§ **Source**
=====

* [PATCHv13 1/2] gnttab: use per-VCPU maptrack free lists
2015-06-15 14:47 [PATCHv13 0/2] gnttab: Improve scaleability David Vrabel
@ 2015-06-15 14:47 ` David Vrabel
2015-06-16 6:27 ` Jan Beulich
2015-06-15 14:47 ` [PATCHv13 2/2] gnttab: steal maptrack entries from other VCPUs David Vrabel
1 sibling, 1 reply; 6+ messages in thread
From: David Vrabel @ 2015-06-15 14:47 UTC (permalink / raw)
To: xen-devel
Cc: Keir Fraser, Ian Campbell, Tim Deegan, David Vrabel, Jan Beulich,
Malcolm Crossley
From: Malcolm Crossley <malcolm.crossley@citrix.com>
Performance analysis of aggregate network throughput with many VMs
shows that performance is signficantly limited by contention on the
maptrack lock when obtaining/releasing maptrack handles from the free
list.
Instead of a single free list use a per-VCPU list. This avoids any
contention when obtaining a handle. Handles must be released back to
their original list and since this may occur on a different VCPU there
is some contention on the destination VCPU's free list tail pointer
(but this is much better than a per-domain lock).
Increase the default maximum number of maptrack frames by 4 times
because: a) struct grant_mapping is now 16 bytes (instead of 8); and
b) a guest may not evenly distribute all the grant map operations
across the VCPUs (meaning some VCPUs need more maptrack entries than
others).
Signed-off-by: Malcolm Crossley <malcolm.crossley@citrix.com>
Signed-off-by: David Vrabel <david.vrabel@citrix.com>
---
v13:
- When adding new frames, update v->maptrack_head last.
- Each VCPU no longer gets a reserved number of frames -- they're
allocated first-come, first-served.
- Use original gt->maptrack_limit (instead of gt->maptrack_pages).
v11:
- Allocate maptrack array with vzalloc() since it may be >1 page.
v10:
- Divide max_maptrack_frames evenly amongst the VCPUs.
- Increase default max_maptrack_frames to compensate.

=====

§ **Instructions**
A. According to the maptrack patch message, what is the size of struct grant_mapping now, and what was it before?
B. Carry on the maptrack patch message from the point where it ends.

=====

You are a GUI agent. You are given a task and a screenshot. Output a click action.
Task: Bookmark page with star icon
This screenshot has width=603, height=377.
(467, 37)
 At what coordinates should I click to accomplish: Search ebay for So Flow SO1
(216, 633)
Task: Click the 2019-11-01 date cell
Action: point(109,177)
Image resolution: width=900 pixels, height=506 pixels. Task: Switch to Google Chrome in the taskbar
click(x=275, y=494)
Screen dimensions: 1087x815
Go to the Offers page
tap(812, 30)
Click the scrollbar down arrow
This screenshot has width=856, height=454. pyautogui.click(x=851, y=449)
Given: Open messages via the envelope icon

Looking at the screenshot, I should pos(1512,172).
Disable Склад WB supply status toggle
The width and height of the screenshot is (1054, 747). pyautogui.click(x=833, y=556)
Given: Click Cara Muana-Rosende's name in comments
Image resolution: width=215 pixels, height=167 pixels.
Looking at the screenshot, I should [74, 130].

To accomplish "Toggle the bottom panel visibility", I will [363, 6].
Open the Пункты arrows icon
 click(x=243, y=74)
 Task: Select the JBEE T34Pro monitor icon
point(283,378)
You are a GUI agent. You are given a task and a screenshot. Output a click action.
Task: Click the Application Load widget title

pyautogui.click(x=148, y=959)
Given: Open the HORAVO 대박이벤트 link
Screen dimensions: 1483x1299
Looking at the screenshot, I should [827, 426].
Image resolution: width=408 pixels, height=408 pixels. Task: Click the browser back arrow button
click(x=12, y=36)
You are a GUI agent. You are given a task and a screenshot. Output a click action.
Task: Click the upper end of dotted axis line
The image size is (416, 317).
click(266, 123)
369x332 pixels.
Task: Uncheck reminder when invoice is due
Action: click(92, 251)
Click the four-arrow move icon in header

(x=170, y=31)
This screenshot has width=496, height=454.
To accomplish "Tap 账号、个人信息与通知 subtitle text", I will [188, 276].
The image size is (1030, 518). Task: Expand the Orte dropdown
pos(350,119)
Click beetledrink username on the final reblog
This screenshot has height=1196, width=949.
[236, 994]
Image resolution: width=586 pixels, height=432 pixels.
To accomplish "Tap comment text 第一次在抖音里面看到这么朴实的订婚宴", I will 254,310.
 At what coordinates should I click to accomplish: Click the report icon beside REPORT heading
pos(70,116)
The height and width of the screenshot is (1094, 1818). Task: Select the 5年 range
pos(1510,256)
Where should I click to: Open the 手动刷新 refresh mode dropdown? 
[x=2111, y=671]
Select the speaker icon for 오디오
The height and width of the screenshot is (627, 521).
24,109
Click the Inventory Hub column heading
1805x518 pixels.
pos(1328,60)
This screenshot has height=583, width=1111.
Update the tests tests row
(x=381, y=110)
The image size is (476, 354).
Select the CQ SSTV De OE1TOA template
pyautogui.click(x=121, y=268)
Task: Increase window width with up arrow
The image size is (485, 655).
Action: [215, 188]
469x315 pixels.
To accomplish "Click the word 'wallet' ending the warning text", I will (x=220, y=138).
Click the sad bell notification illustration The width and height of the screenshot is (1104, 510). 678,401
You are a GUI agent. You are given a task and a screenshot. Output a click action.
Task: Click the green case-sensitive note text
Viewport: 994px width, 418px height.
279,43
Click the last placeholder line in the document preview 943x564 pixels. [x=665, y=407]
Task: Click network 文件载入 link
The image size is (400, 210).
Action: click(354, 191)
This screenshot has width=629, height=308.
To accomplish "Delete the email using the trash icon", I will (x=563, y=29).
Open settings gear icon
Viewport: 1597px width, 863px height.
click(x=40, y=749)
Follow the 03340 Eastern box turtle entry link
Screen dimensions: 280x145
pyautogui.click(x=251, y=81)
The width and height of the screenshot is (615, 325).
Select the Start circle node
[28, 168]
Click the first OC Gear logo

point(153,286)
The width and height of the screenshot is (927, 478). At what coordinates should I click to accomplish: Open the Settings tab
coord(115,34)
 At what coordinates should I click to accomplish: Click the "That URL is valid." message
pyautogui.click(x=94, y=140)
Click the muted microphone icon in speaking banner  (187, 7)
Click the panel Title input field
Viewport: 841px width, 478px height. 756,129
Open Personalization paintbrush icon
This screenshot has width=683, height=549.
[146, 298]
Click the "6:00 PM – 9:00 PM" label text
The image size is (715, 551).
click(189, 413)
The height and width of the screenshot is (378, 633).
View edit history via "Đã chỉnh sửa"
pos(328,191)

=====

§ **Written responses**
A. It is now 16 bytes, instead of 8.

B.
---
xen/common/grant_table.c | 130 ++++++++++++++++++++++++++---------------
xen/include/xen/grant_table.h | 5 +-
xen/include/xen/sched.h | 4 ++
3 files changed, 90 insertions(+), 49 deletions(-)
diff --git a/xen/common/grant_table.c b/xen/common/grant_table.c
index e134f13..8dfd30b 100644
--- a/xen/common/grant_table.c
+++ b/xen/common/grant_table.c
@@ -37,6 +37,7 @@
#include <xen/iommu.h>
#include <xen/paging.h>
#include <xen/keyhandler.h>
+#include <xen/vmap.h>
#include <xsm/xsm.h>
#include <asm/flushtlb.h>
@@ -57,7 +58,7 @@ integer_param("gnttab_max_frames", max_grant_frames);
* New options allow to set max_maptrack_frames and
* map_grant_table_frames independently.
*/
-#define DEFAULT_MAX_MAPTRACK_FRAMES 256
+#define DEFAULT_MAX_MAPTRACK_FRAMES 1024
static unsigned int __read_mostly max_maptrack_frames;
integer_param("gnttab_max_maptrack_frames", max_maptrack_frames);
@@ -279,66 +280,103 @@ double_gt_unlock(struct grant_table *lgt, struct grant_table *rgt)
static inline int
__get_maptrack_handle(
- struct grant_table *t)
+ struct grant_table *t,
+ struct vcpu *v)
{
- unsigned int h;
- if ( unlikely((h = t->maptrack_head) == MAPTRACK_TAIL) )
+ unsigned int head, next;
+
+ /* No maptrack pages allocated for this VCPU yet? */
+ head = v->maptrack_head;
+ if ( unlikely(head == MAPTRACK_TAIL) )
+ return -1;
+
+ /*
+ * Always keep one entry in the free list to make it easier to add
+ * free entries to the tail.
+ */
+ next = read_atomic(&maptrack_entry(t, head).ref);
+ if ( unlikely(next == MAPTRACK_TAIL) )
return -1;
- t->maptrack_head = maptrack_entry(t, h).ref;
- return h;
+
+ v->maptrack_head = next;
+
+ return head;
}
static inline void
put_maptrack_handle(
struct grant_table *t, int handle)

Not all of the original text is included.